**Short problem:** State how many lines of the data below contain the string "pixels". Reply with the number alone.

**Data lines:**
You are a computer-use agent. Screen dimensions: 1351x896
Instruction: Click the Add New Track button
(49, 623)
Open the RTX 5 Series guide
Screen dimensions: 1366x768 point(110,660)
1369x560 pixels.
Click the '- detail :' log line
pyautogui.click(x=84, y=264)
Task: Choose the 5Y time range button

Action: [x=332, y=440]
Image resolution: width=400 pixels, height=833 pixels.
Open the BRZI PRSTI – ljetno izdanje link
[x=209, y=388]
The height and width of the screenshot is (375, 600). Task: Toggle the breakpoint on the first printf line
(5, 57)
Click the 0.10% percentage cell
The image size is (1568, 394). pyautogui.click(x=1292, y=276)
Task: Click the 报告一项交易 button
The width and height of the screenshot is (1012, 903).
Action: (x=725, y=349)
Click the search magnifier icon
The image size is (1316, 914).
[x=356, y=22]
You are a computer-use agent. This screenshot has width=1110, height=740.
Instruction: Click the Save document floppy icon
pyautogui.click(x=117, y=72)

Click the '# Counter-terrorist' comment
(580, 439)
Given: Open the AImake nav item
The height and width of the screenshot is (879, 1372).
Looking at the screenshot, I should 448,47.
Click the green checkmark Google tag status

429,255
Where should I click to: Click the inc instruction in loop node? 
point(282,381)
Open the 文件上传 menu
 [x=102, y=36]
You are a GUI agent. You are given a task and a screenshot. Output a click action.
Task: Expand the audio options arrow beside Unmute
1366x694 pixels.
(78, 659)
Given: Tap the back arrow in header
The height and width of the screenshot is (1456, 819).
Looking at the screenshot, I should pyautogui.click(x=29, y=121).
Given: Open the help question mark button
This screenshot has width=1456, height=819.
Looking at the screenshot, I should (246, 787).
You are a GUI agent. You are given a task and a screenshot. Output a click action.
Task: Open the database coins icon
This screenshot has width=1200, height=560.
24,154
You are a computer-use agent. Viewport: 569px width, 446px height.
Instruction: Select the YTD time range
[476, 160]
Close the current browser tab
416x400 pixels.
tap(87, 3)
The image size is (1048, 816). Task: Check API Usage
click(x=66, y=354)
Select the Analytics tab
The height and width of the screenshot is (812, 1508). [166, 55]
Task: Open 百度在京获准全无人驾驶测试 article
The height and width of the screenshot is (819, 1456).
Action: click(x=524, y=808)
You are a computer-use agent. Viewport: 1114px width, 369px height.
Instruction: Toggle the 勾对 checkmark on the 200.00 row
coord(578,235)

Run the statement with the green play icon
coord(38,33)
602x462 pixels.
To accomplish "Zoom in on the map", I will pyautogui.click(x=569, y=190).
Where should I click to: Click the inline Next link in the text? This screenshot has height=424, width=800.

**Task solution:** 5